Here, we’ll use a simplified workflow to extract the fitted() values in order to make the regression lines. Since these are straight lines, all we need are two values for each draw, one at the extremes of the Thorax axis.

f <- my_data |> 
  distinct(CompanionNumber) |> 
  expand_grid(Thorax = c(r[1], mean(r), r[2])) |> 
  mutate(thorax_c = Thorax - mean(my_data$Thorax)) |> 
  add_epred_draws(fit19.5, ndraws = n_draws, seed = 19, value = "Longevity")

glimpse(f)

Rows: 1,200
Columns: 8
Groups: CompanionNumber, Thorax, thorax_c, .row [15]
$ CompanionNumber <chr> "Pregnant8", "Pregnant8", "Pregnant8", "Pregnant8", "Pregnant8", "Pregnant8", "Pregnant8", "Pregnant8", …
$ Thorax          <dbl> 0.64, 0.64, 0.64, 0.64, 0.64, 0.64, 0.64, 0.64, 0.64, 0.64, 0.64, 0.64, 0.64, 0.64, 0.64, 0.64, 0.64, 0.…
$ thorax_c        <dbl> -0.18096, -0.18096, -0.18096, -0.18096, -0.18096, -0.18096, -0.18096, -0.18096, -0.18096, -0.18096, -0.1…
$ .row            <int> 1, 1, 1, 1, 1, 1, 1, 1, 1, 1, 1, 1, 1, 1, 1, 1, 1, 1, 1, 1, 1, 1, 1, 1, 1, 1, 1, 1, 1, 1, 1, 1, 1, 1, 1,…
$ .chain          <int> NA, NA, NA, NA, NA, NA, NA, NA, NA, NA, NA, NA, NA, NA, NA, NA, NA, NA, NA, NA, NA, NA, NA, NA, NA, NA, …
$ .iteration      <int> NA, NA, NA, NA, NA, NA, NA, NA, NA, NA, NA, NA, NA, NA, NA, NA, NA, NA, NA, NA, NA, NA, NA, NA, NA, NA, …
$ .draw           <int> 1, 2, 3, 4, 5, 6, 7, 8, 9, 10, 11, 12, 13, 14, 15, 16, 17, 18, 19, 20, 21, 22, 23, 24, 25, 26, 27, 28, 2…
$ Longevity       <dbl> 39.17164, 38.72720, 41.58792, 39.72092, 44.90579, 34.93792, 44.02521, 43.36934, 42.00286, 42.27404, 38.6…

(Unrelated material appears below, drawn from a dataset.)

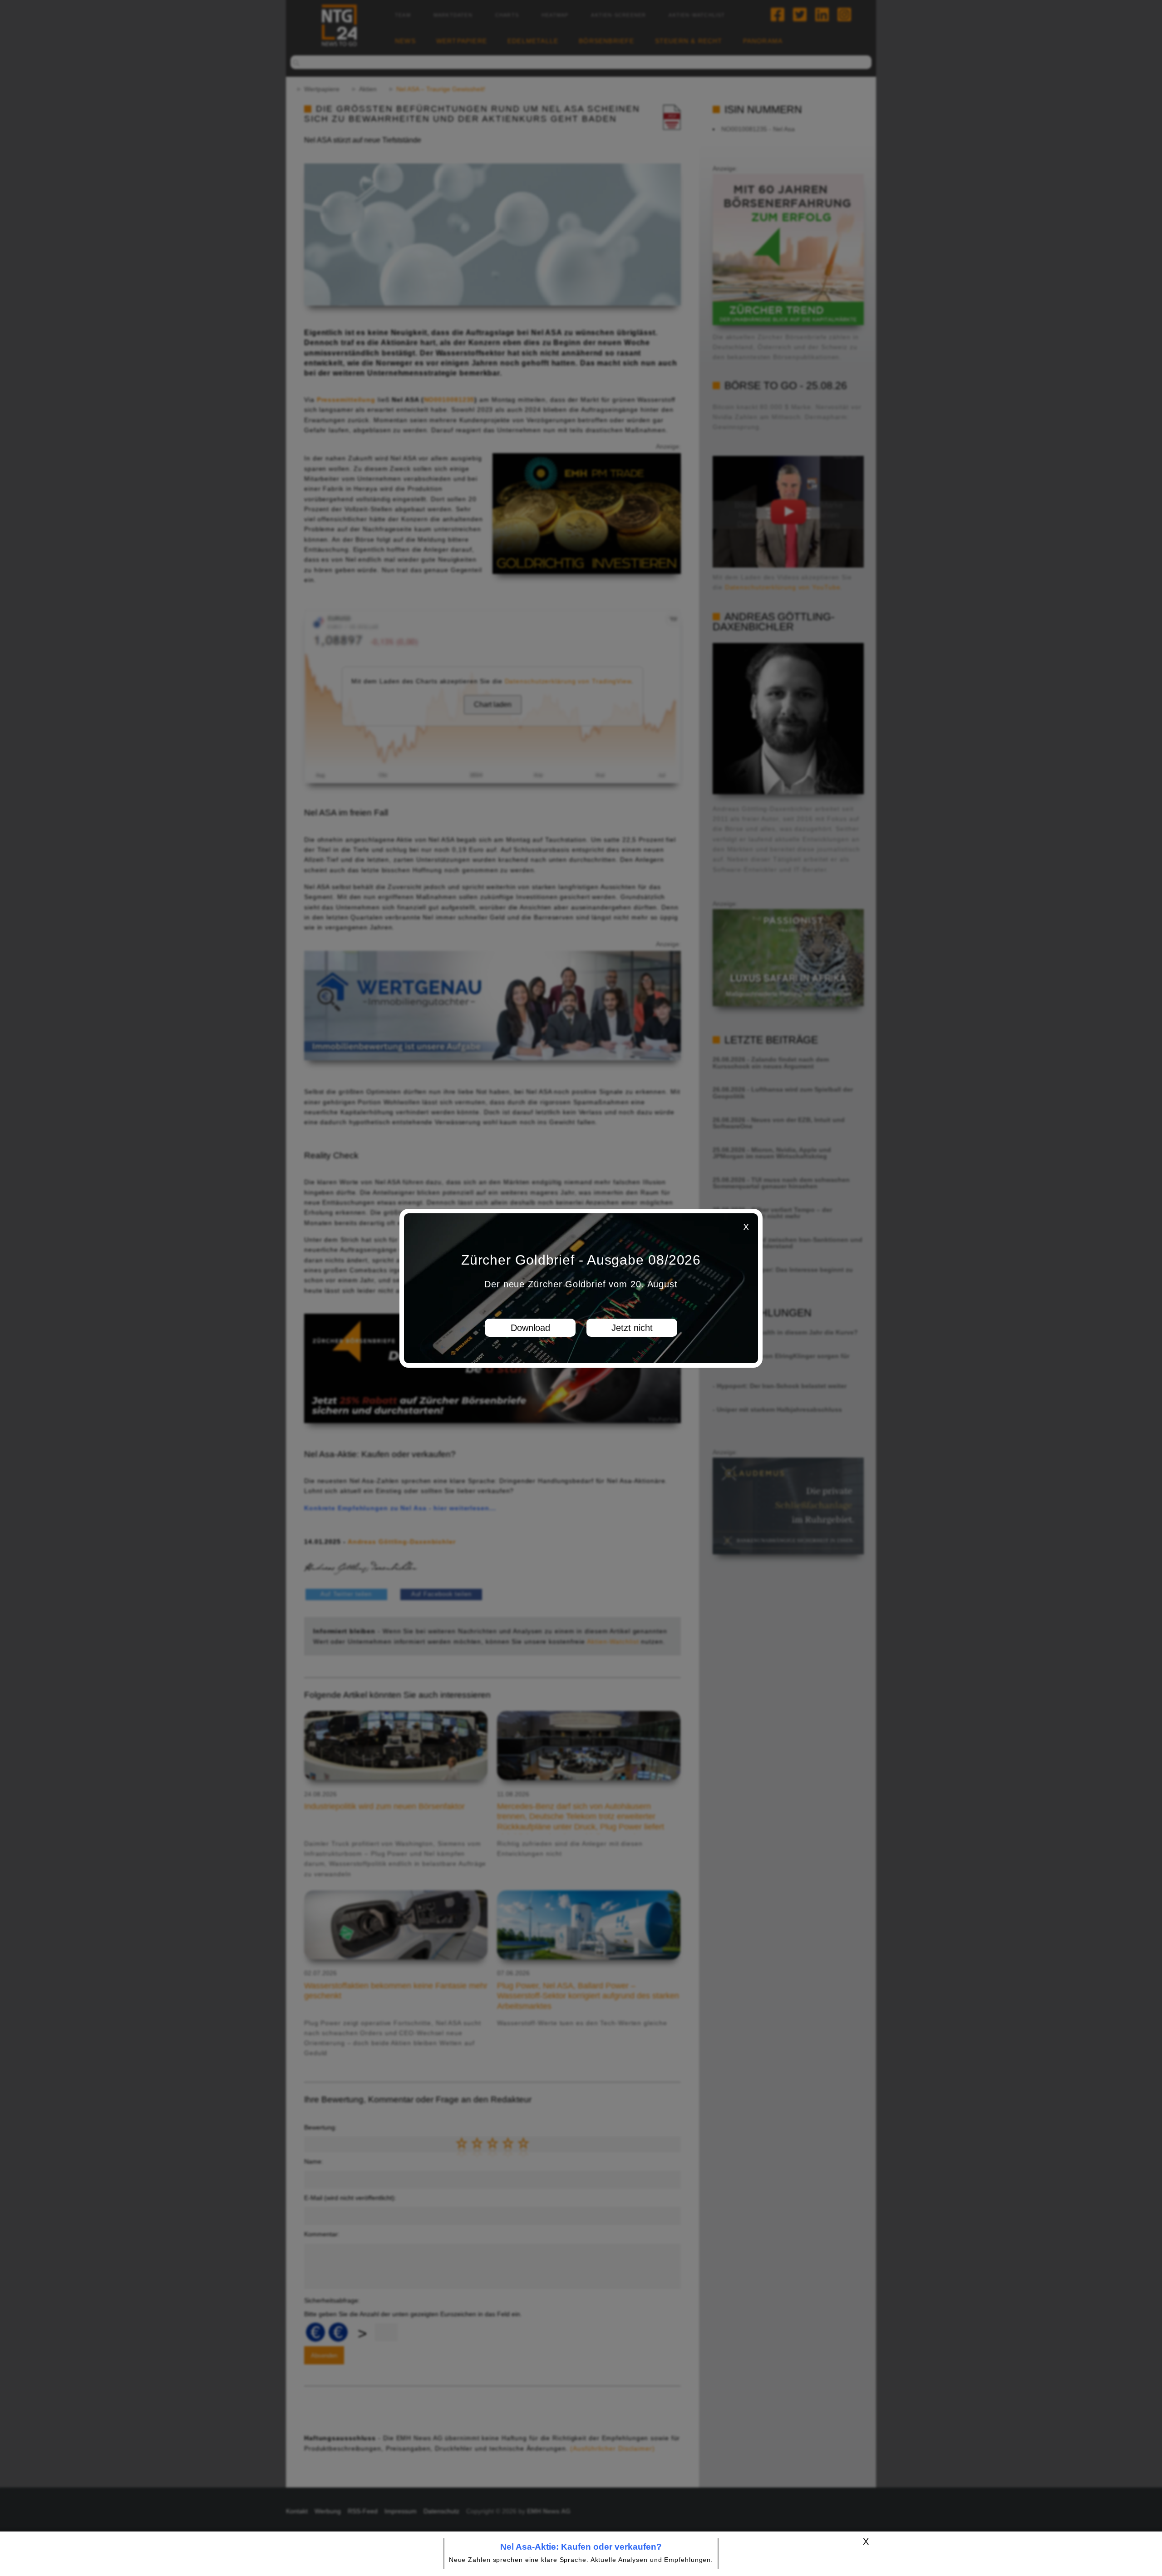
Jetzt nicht (632, 1328)
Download (530, 1328)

Now we’re ready to make our plots for the top row of Figure 19.3.

densities |> 
  ggplot(aes(x = Longevity, y = Thorax)) +
  # The Gaussians
  geom_ridgeline(aes(height = -density, group = interaction(Thorax, .draw)),
                 color = adjustcolor(pp[4], alpha.f = 1/5), fill = NA, 
                 linewidth = 1/5, min_height = NA, scale = 5/3) +
  # The vertical lines below the Gaussians
  geom_line(aes(group = interaction(Thorax, .draw)),
            alpha = 1/5, color = pp[4], linewidth = 1/5) +
  # The regression lines
  geom_line(data = f,
            aes(group = .draw),
            alpha = 1/5, color = pp[4], linewidth = 1/5) +
  # The data
  geom_point(data = my_data,
             alpha = 3/4, color = pp[10]) +
  coord_flip(xlim = c(0, 110),
             ylim = c(0.58, 1)) +
  facet_wrap(~ CompanionNumber, ncol = 5)

Now we have a covariate in the model, we have to decide on which of its values we want to base our group comparisons. Unless there’s a substantive reason for another value, the mean is a good standard choice. And since the covariate thorax_c is already mean centered, that means we can effectively leave it out of the equation. Here we make and save them in the simple difference metric.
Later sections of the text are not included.